(EXTRACTED MATERIAL Opens)
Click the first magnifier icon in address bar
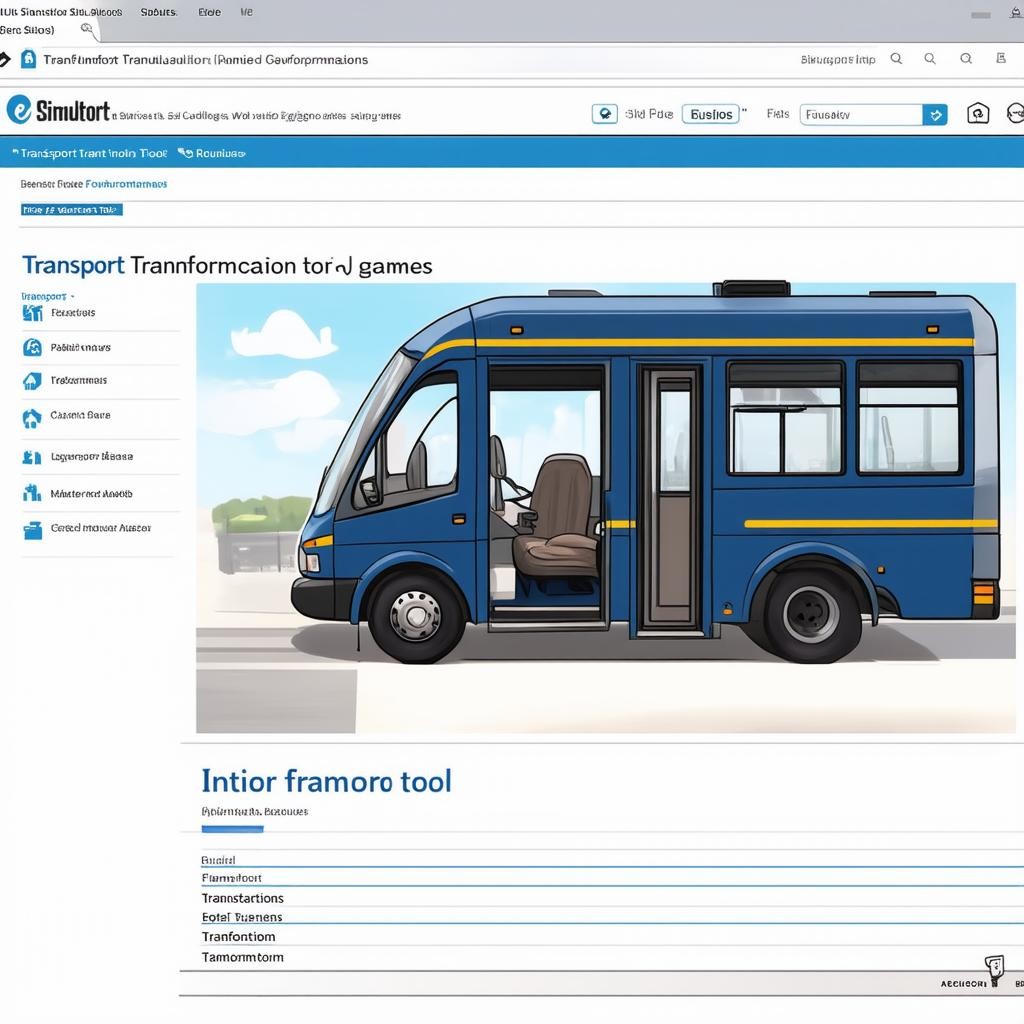Viewport: 1024px width, 1024px height. pos(896,60)
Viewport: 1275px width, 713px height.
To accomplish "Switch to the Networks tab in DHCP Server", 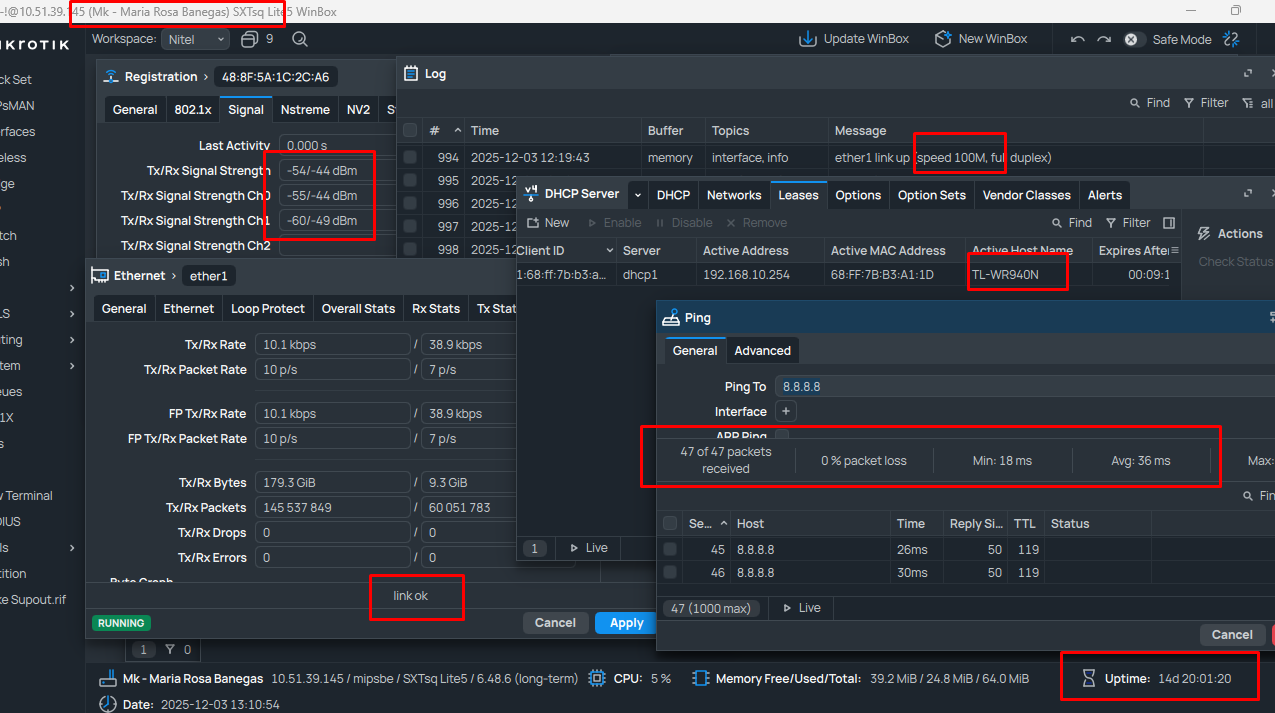I will [733, 195].
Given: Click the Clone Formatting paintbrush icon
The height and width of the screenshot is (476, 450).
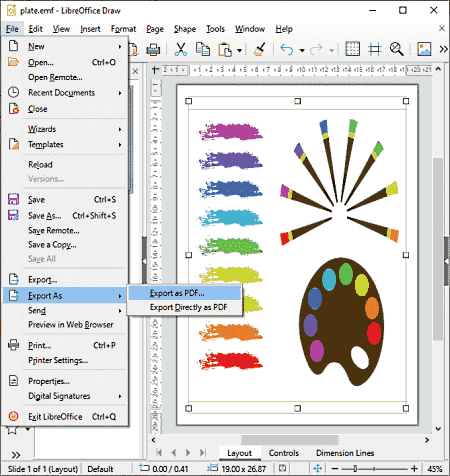Looking at the screenshot, I should tap(260, 50).
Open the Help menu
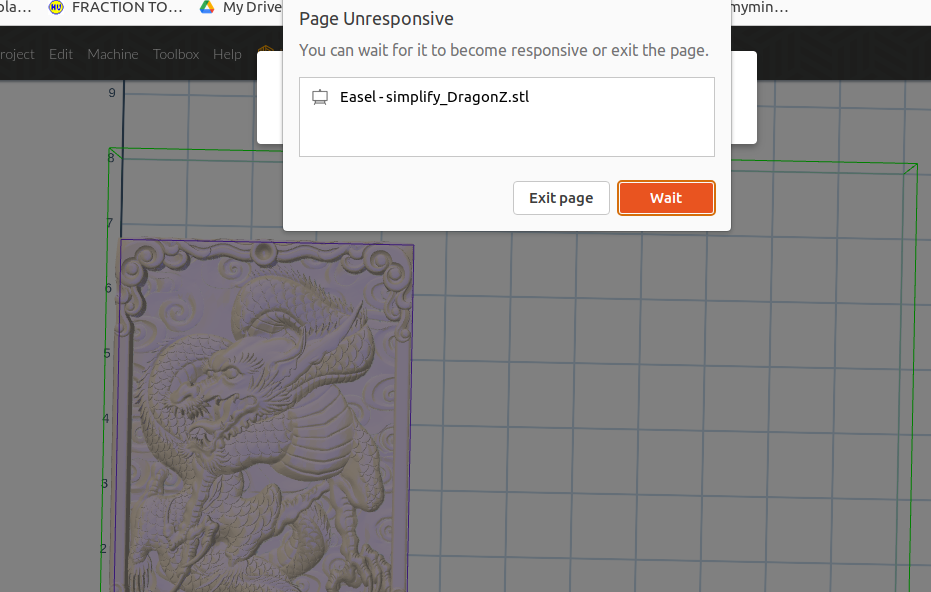This screenshot has width=931, height=592. [x=227, y=54]
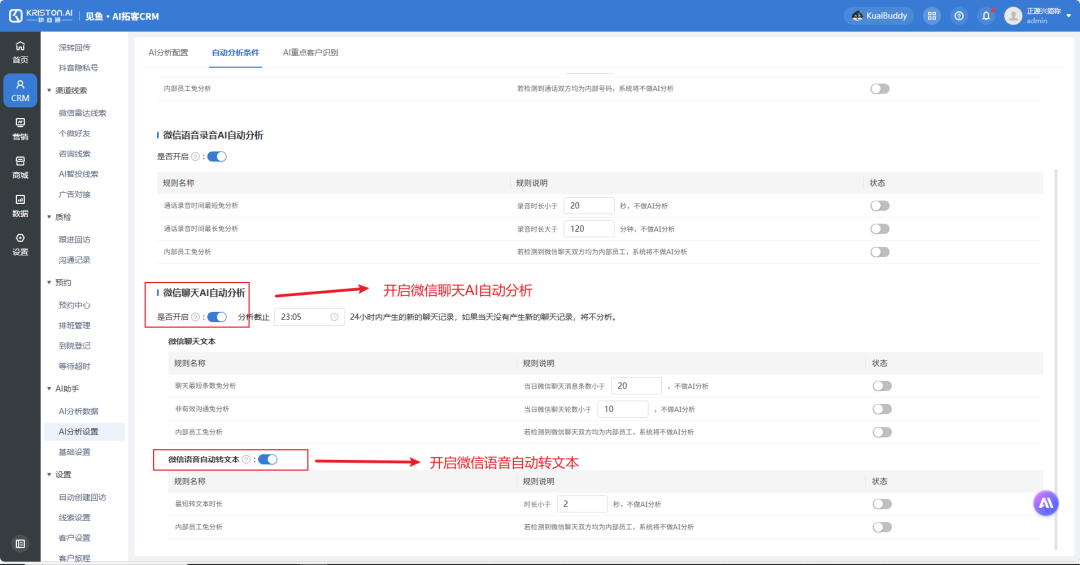Open the admin account dropdown arrow
The image size is (1080, 565).
click(1069, 16)
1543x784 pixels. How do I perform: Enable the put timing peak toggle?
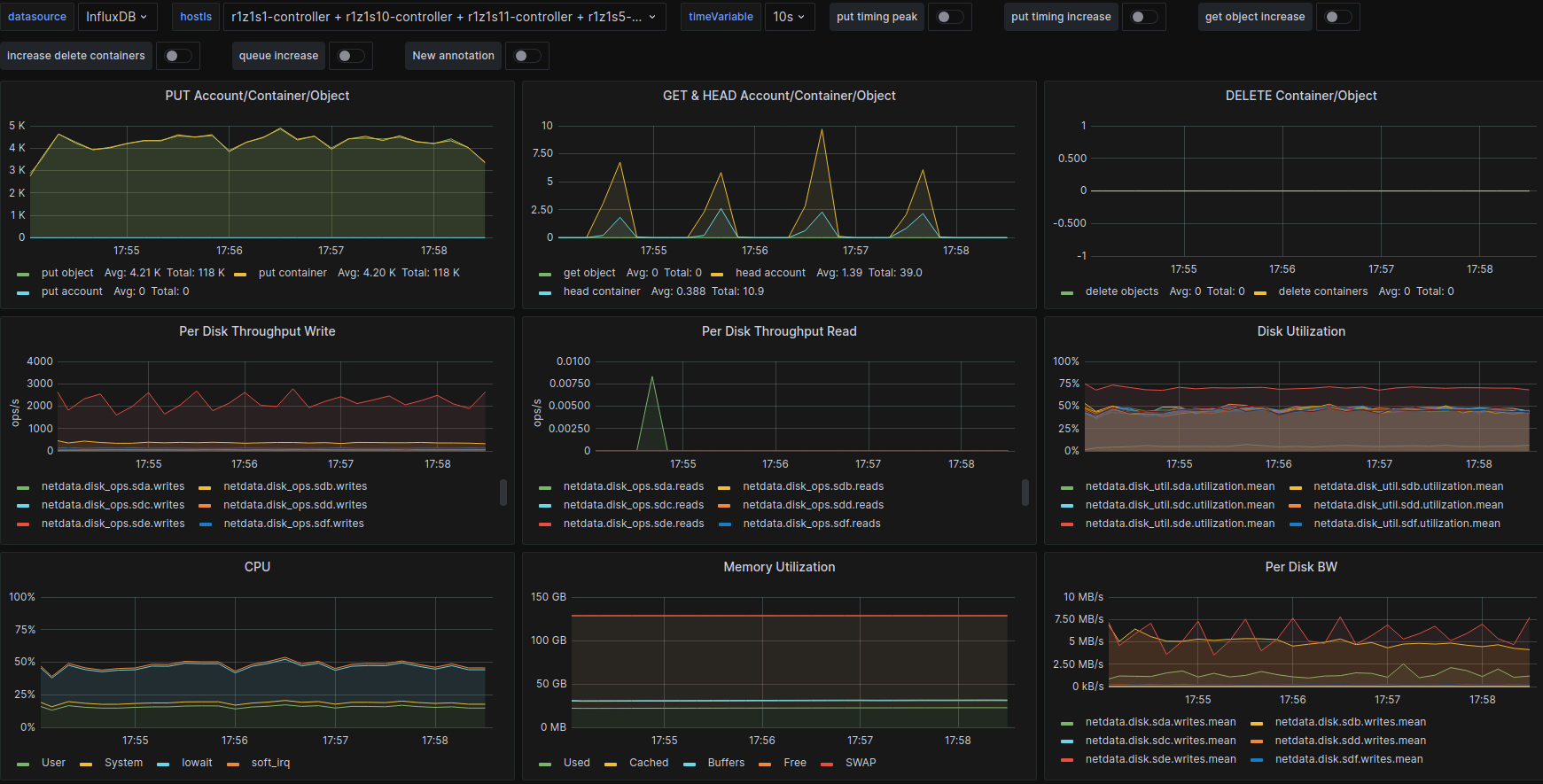click(949, 17)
(EXTRACTED MATERIAL Closes)
### WHAT THE EXERCISE ASKS
Return verbatim every line from the one holding "The height and" to the end of the records above. Do not copy the pictures.

### YOUR SOLUTION
The height and width of the screenshot is (476, 450).
Looking at the screenshot, I should tap(260, 50).
Open the Help menu
This screenshot has width=931, height=592. [x=227, y=54]
Open the admin account dropdown arrow
The image size is (1080, 565).
click(1069, 16)
1543x784 pixels. How do I perform: Enable the put timing peak toggle?
click(949, 17)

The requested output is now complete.